Archive for November, 2009

Looking for a new project

Sunday, November 29th, 2009

Like the title says, I’d like to hop on a new project. A few thoughts:

  • I don’t think I’m going to continue with the stack processor. Mainly, I don’t think I will learn much, other than how to get really frustrated at very little functionality. So I’ll pass up on that.
  • The RainDance/Sprinkler controller is still asking for a last few hours of wrap-up/polish, and I will do that before I really sink my teeth into a new project.

Now, to the new project… I’m a student now, so I don’t want to spend a lot on building a hardware prototype or anything. But here’s what I have at my disposal right now:

  • NetBurner dev board (a ColdFire controller with an ethernet port and a bunch of peripherals)
  • PIC Dem2 Plus dev board
  • SitePlayer dev board
  • Xilinx FPGA dev board
  • A laptop with a CUDA-capable NVIDIA GPU
  • Student version of Matlab and LabVIEW

So, some thoughts about the actual project:

  • I COULD re-implement the RainDance stuff on the NetBurner, just for fun. But mainly that would consist of slapping together existing RTOS, TCP/IP, Webserver, etc. packages for this processor. I may do it yet, but I’m not sold on it, really.
  • I was considering implementing a system from the ground up on the ColdFire using FORTH. Basically, write a low-level boot loader thing and a basic interrupt handler in assembly, and on top of that do everything in FORTH, all the way up to … well, realistically, up to the point I get bored, but in theory up to a working TCP/IP stack and webserver.
  • I’ve been studying control theory this semester, and something in that realm might be interesting, but I can’t think of a good application. Maybe something with a dsPIC (which I don’t have, but if there’s a really interesting application, I’m sure I could scrounge up a dev board somewhere). One thought was a regulated power supply of some sort.
  • Some sort of DSP application – I have labview/matlab and the NVIDIA CUDA (massively parallel processing) available, so something where I can process large amounts of data (video/image processing, for example) might be neat.

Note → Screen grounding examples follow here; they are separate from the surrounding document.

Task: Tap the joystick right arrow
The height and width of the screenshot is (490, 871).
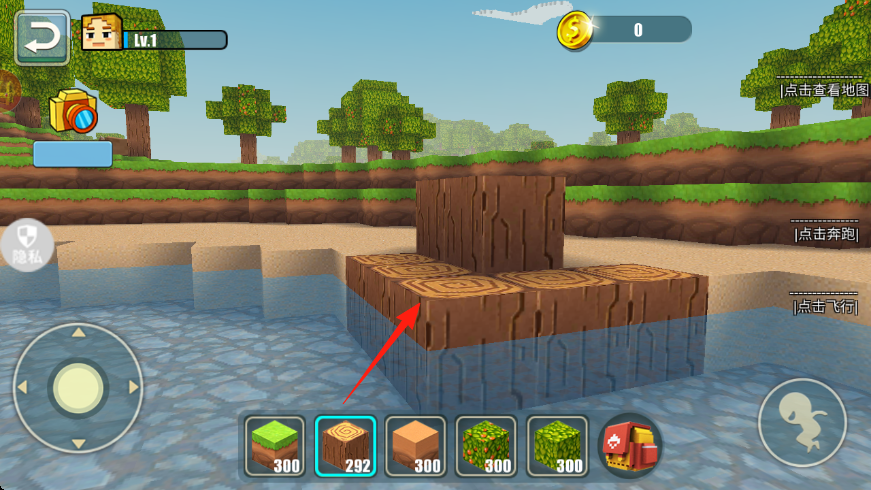Action: click(133, 387)
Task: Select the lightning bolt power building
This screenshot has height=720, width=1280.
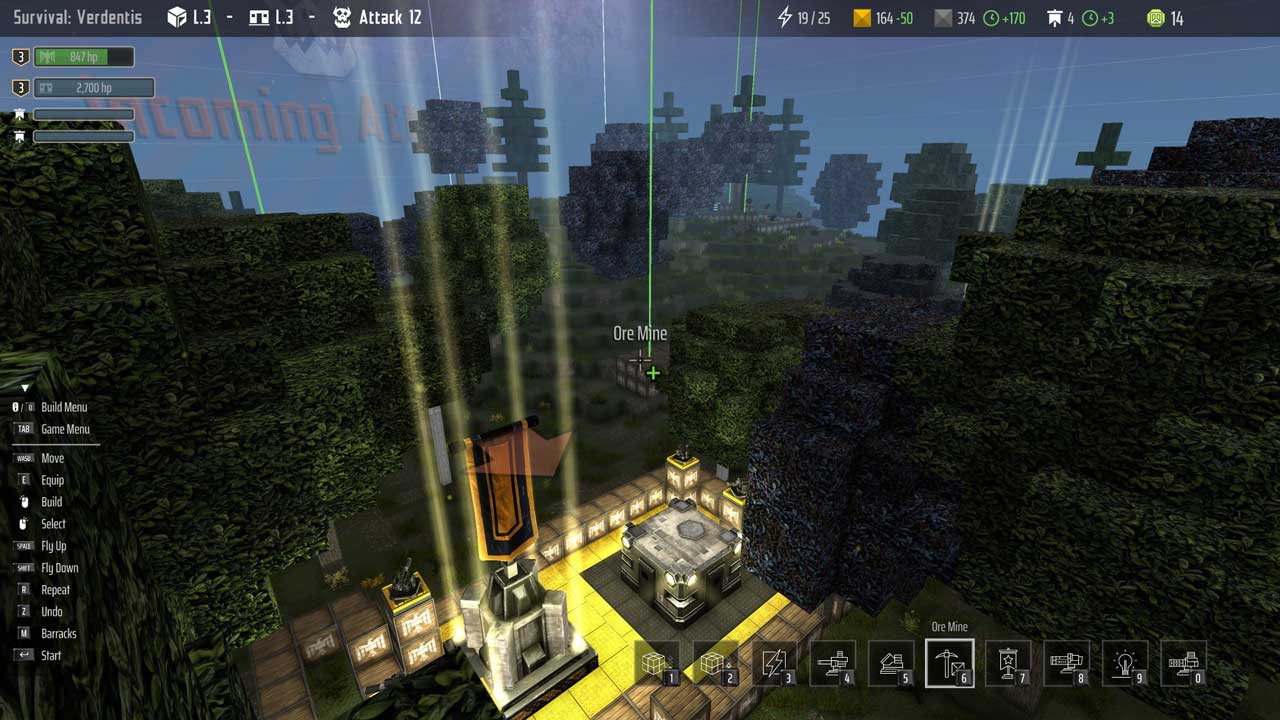Action: click(x=774, y=664)
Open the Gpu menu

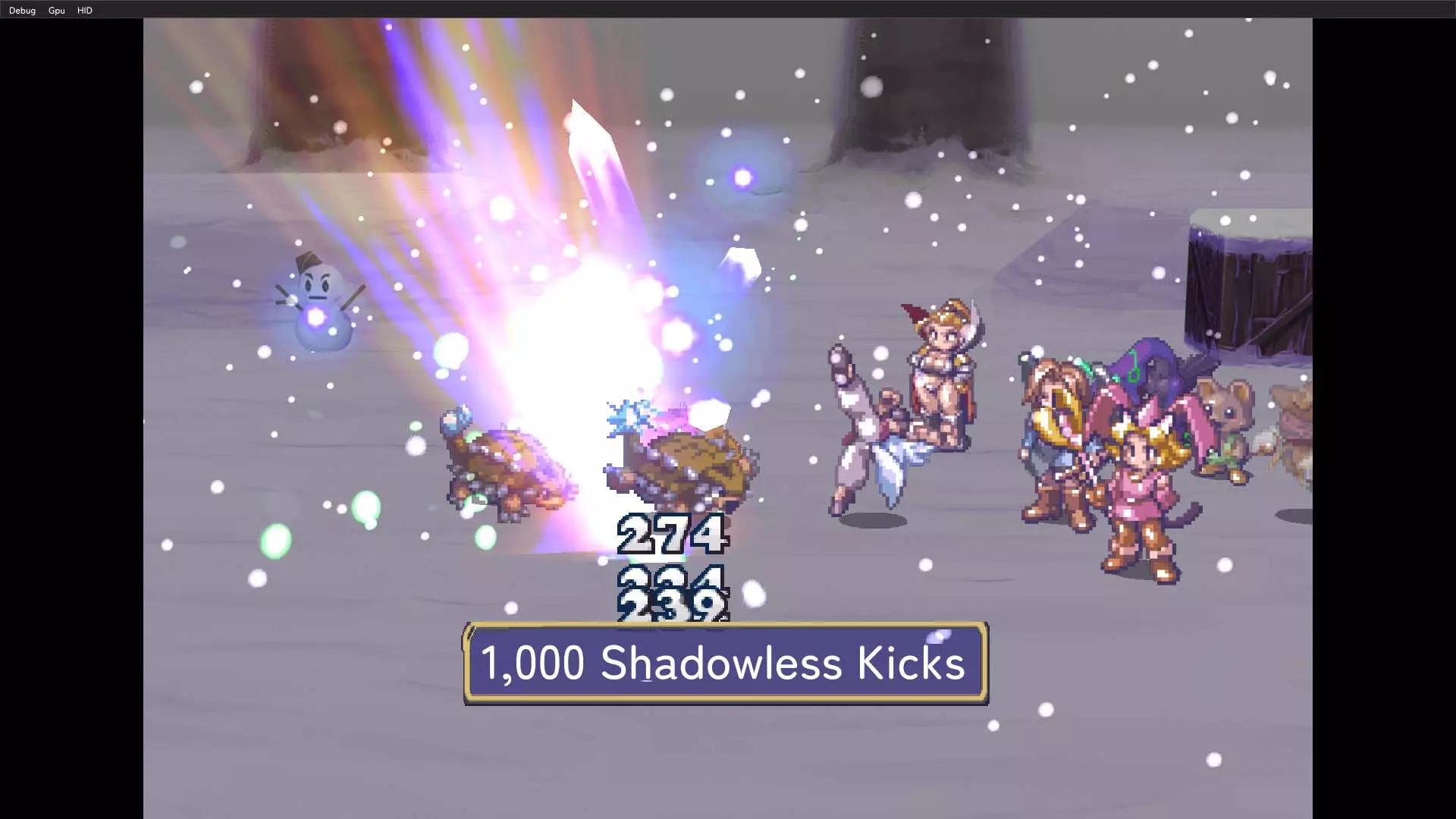coord(56,11)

But it would definitely require a lot of reading/learning on my side. But still, something I’d like to get into.

So, thoughts? suggestions?

RainDance – Sprinkler Controller

Wednesday, November 4th, 2009

I am nearing completion of my first actual brought-to-completion microcontroller project. The application: to control sprinklers and drip hoses in the back yard through a web interface, with multiple timers for each valve and power back-up. This was accomplished by creating a custom electronic platform, along with a dynamic website for the user interface.

The hardware consists of a SitePlayer network module, a PIC 18LF2321, a 3V coin cell battery, and glue logic. The valves that control the waterflow are turned on and off with relays that switch 24VAC power. The relays themselves are driven from the PIC I/O pins using driver ICs. Twelve valves in total are in use for this project, the number being limited mainly by the memory of the PIC device selected.

The SitePlayer module implements all the handling of network devices. It includes a flash memory that stores all the web site files. In the files, strings of the form ^foo are replaced by the content of the variable ‘foo’, which is one of a number of data types, automatically when the website is served by the site player. A UART (RS232) link between the PIC and the SitePlayer allows the PIC to read and write the variables in the SitePlayer’s on-board memory.

Additionally, a serial I2C eeprom is available for logging events.

Software & Logical Design
The logical design of the device is as follows: the SitePlayer serves up a website with information regarding the current configuration of the system (current time, day, status of the valves, etc.). Most of the dynamic information is retrieved via AJAX. When the user makes a change to the web interface, a specially formatted string is written to the SitePlayer (again, using AJAX), and the SitePlayer module toggles an I/O pin, raising an interrupt on the PIC. The PIC notices this interrupt, reads the command string out of the SitePlayer, updates its internal parameters, and then updates the SitePlayer’s memory, reflecting the changes. Then, the SitePlayer propagates the changes back to the browser.

Furthermore, the PIC reacts to a timer interrupt generated every 2 seconds, and updates its internal clock. On every minute roll-over, it checks whether any valves need to be turned on or off.

There is a back-up battery, which makes sure all the settings (which are stored in PIC RAM) are preserved across power losses. In battery mode, the valves are not being activated, nor is the SitePlayer running. The PIC wakes up every 2 seconds, updates the internal time, and goes back to sleep, so minimal power is consumed. When power is restored, the SitePlayer is re-initialized with data, and can be accessed via the network again.